Por DANIEL BRAZIL*
A mídia cada vez mais uniformiza gostos e hábitos de consumo
O título desse artigo é um verso escrito pelo genial compositor Itamar Assumpção, e gravado no disco Sampa Midnight – Isto Não Vai Ficar Assim, de 1986. Se figurasse num pagode qualquer, ou num sucesso sertanejo, seria apenas um trocadilho raso. Mas vindo de um artista que sempre recusou o lugar comum, procurando uma estética própria e fora das regras de mercado, ganha profundidade insuspeita.
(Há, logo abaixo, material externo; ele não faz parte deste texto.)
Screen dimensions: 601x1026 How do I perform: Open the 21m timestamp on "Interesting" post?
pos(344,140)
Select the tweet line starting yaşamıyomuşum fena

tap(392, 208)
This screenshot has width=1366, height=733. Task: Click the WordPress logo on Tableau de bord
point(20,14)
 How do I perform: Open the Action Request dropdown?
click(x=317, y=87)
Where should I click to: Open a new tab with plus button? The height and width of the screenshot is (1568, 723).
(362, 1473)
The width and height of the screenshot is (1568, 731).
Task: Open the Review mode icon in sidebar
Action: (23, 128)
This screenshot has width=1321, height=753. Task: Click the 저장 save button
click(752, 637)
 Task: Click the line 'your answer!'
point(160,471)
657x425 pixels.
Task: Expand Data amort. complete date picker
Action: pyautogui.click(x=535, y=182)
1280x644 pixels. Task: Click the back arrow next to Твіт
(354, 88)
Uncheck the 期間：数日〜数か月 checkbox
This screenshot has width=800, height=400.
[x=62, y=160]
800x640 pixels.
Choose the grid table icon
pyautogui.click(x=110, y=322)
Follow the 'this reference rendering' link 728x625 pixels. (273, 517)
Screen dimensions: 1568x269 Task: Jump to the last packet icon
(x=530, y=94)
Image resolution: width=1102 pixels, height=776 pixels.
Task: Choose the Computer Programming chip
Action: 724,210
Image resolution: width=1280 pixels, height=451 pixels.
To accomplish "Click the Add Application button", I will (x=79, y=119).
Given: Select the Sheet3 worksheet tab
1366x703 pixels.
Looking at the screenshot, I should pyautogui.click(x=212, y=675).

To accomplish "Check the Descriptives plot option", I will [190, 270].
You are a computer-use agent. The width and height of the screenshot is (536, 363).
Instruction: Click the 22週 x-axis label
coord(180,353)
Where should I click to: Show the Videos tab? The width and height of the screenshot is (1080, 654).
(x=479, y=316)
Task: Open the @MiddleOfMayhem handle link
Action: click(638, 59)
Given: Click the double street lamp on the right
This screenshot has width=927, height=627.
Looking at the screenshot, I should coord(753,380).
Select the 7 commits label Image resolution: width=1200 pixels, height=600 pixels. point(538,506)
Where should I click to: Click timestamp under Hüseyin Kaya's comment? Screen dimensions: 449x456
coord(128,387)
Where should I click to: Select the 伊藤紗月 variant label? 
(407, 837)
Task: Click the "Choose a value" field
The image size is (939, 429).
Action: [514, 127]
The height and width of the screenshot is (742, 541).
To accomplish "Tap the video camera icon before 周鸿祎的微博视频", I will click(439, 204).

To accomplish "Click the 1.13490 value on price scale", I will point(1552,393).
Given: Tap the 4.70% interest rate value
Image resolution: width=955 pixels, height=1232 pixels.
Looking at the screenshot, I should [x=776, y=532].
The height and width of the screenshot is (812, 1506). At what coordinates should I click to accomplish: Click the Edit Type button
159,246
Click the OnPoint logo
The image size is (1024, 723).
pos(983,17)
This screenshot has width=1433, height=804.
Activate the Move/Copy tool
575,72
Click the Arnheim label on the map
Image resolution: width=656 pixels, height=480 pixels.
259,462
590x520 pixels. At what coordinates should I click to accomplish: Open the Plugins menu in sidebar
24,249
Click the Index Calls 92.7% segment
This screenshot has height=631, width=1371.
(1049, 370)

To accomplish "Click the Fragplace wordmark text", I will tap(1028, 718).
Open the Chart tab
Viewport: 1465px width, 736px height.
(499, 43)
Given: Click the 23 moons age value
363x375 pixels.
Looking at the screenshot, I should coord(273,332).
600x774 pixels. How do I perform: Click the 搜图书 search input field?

Não é preciso ser doutor em linguística para constatar a pobreza literária e semiótica da música feita atualmente “pra tocar no rádio”. Não é um fenômeno brasileiro, mas mundial, uma vez que a mídia cada vez mais uniformiza gostos e hábitos de consumo. Mas no Brasil a indigência contrasta com a exuberância de um passado recente: há poucas décadas as letras de música disputavam com a mais refinada poesia a melhor tradução de sentimentos, atitudes, dores e alegrias do povo brasileiro. Os gigantes que semearam a moderna MPB, somados aos mestres inquietos que, de norte a sul, do baião à milonga, da toada ao samba de roda, nos surpreendiam com achados verbais, imagens inusitadas e rimas de cortar os cabelos e arrepiar o coração, estão cada vez mais afastados do grande público, sendo cultuados em nichos cada vez mais restritos.
Por trás do verso de Itamar está sua própria trajetória artística. Compositor fora dos padrões, “maldito”, como se dizia na época, não se enquadrava. Fizesse uma canção com refrão fácil, que todos ouvissem no rádio e cantassem, era o pedido das gravadoras. Um samba, por que não?, afinal não era negro? O chavão iria abrir portas grandes, certamente: emissoras de rádio e TV, programas de auditório, paradas de sucesso.
Mas Itamar Assumpção era de outra cepa, e resistiu. Criador de inspiração desconcertante, irônico e atilado, a massa certamente não comerá o biscoito fino que fabricou. Mas sua intuição certeira acabou por nos fornecer um slogan perfeito para a época em que vivemos, de diluição completa de estéticas e experimentações.
Tomemos o discurso político, por exemplo. Não há definição mais perfeita, nas eleições que acabamos de presenciar, do que “chavão abre porta grande”. O discurso criativo, o uso inteligente do humor, a vontade de abrir novos caminhos, a investida contra valores arraigados, foram derrotados. Onde a esquerda ganhou foi com políticos experientes, escorados num discurso já conhecido [1]. Não é pouco, no país do bolsonarismo de matizes fascistas, mas mostra o quanto ainda falta para que uma renovação de fato se solidifique no discurso político.
Nas artes plásticas, na arquitetura, no cinema ou na música, o axioma de Itamar Assumpção continua válido. O chavão continua abrindo portas grandes, seja de gravadoras, editoras, emissoras, corporações multinacionais ou palácios do governo.
Um dos grandes embates do século XXI é este confronto entre a invenção e a reprodução de modelos. Não sabemos se nosso futuro será desenhado por algoritmos, calcados em estatísticas e invasão de privacidade, ou ainda estará sujeito a alterações provocadas pela vontade criadora de alguns poucos.
Enquanto isso, lutemos para que os verdadeiros inovadores do discurso possam ser ouvidos pelas futuras gerações. De Itamar Assumpção a Greta Thunberg, de Luiz Melodia a Guilherme Boulos, temos vários exemplos de que a linguagem não caminha separada das ideias, como diziam os velhos Marx e Engels. Aliás, jovens revolucionários, em sua época.
*Daniel Brazil é escritor, autor do romance Terno de Reis (Penalux), roteirista e diretor de TV, crítico musical e literário.
Nota
[1] Obviamente a derrota não ocorreu apenas pelo grau de modernidade do discurso. O poder econômico, a manipulação midiática e o conservadorismo de base religiosa ainda são fatores preponderantes no cenário eleitoral brasileiro.